### The records
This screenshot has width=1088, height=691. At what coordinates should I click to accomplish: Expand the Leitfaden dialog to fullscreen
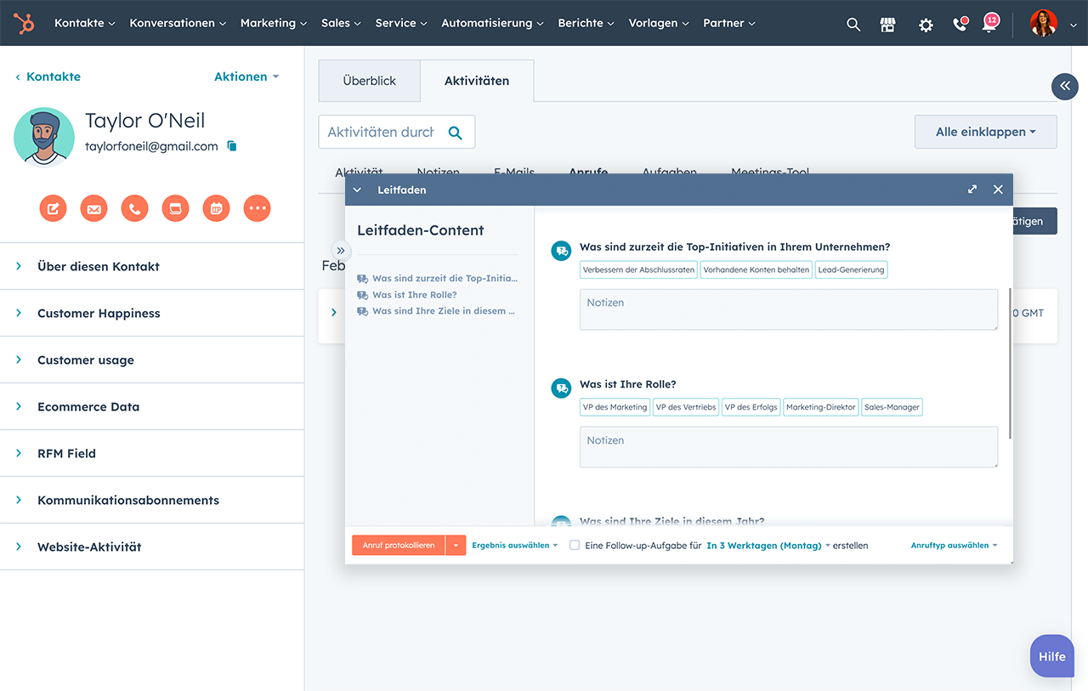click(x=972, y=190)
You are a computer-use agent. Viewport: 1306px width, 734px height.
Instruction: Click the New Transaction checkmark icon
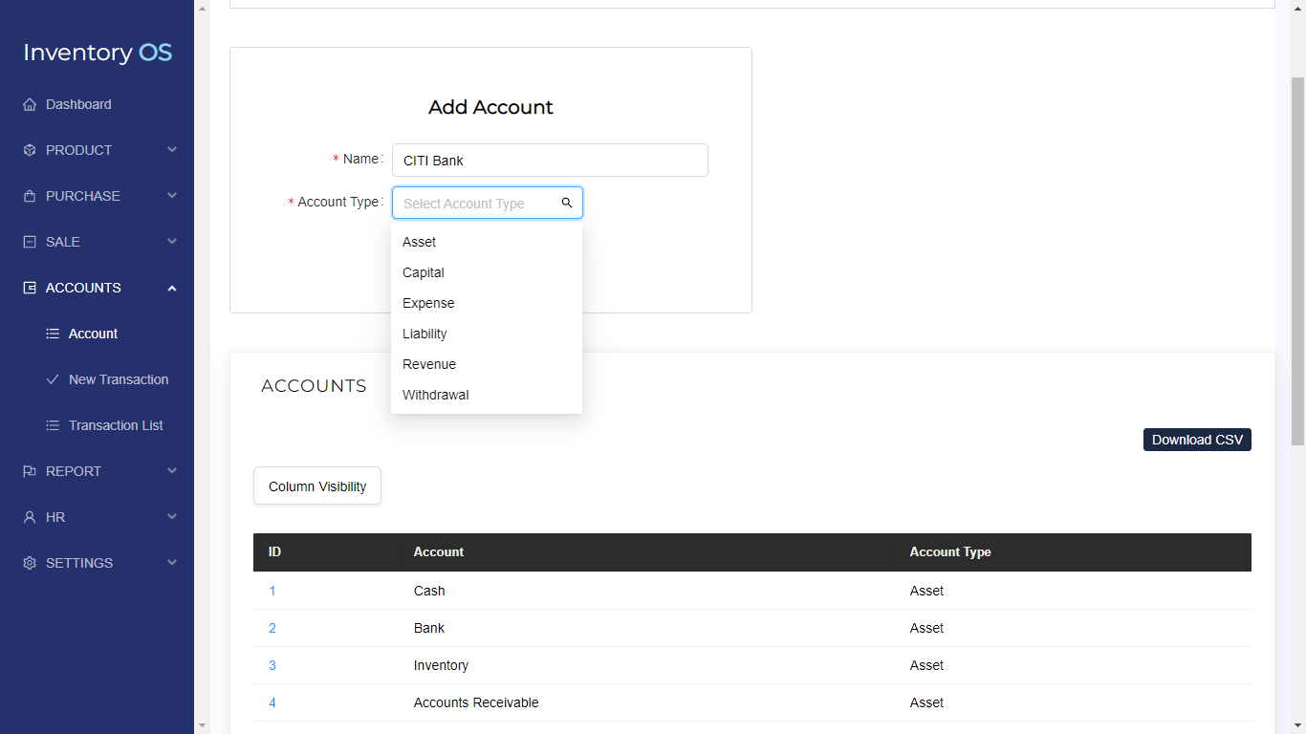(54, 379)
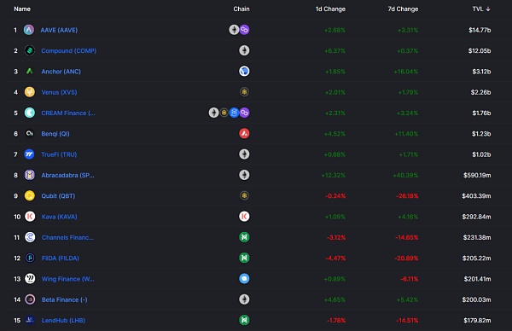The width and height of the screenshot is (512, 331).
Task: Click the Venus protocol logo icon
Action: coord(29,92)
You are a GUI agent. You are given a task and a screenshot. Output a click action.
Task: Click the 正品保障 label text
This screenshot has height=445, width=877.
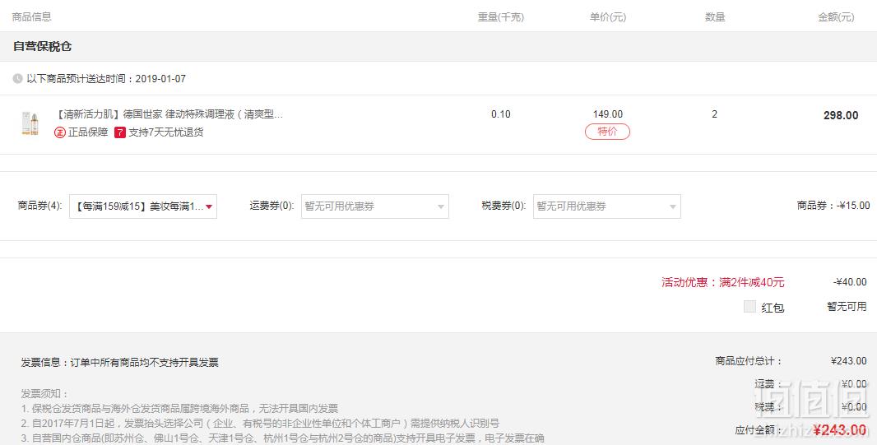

### Problem statement
Check each line above for the string "agent" and show the ones that have it.

### Solution for this exercise
You are a computer-use agent. Viewport: 1306px width, 734px height.
You are a GUI agent. You are given a task and a screenshot. Output a click action.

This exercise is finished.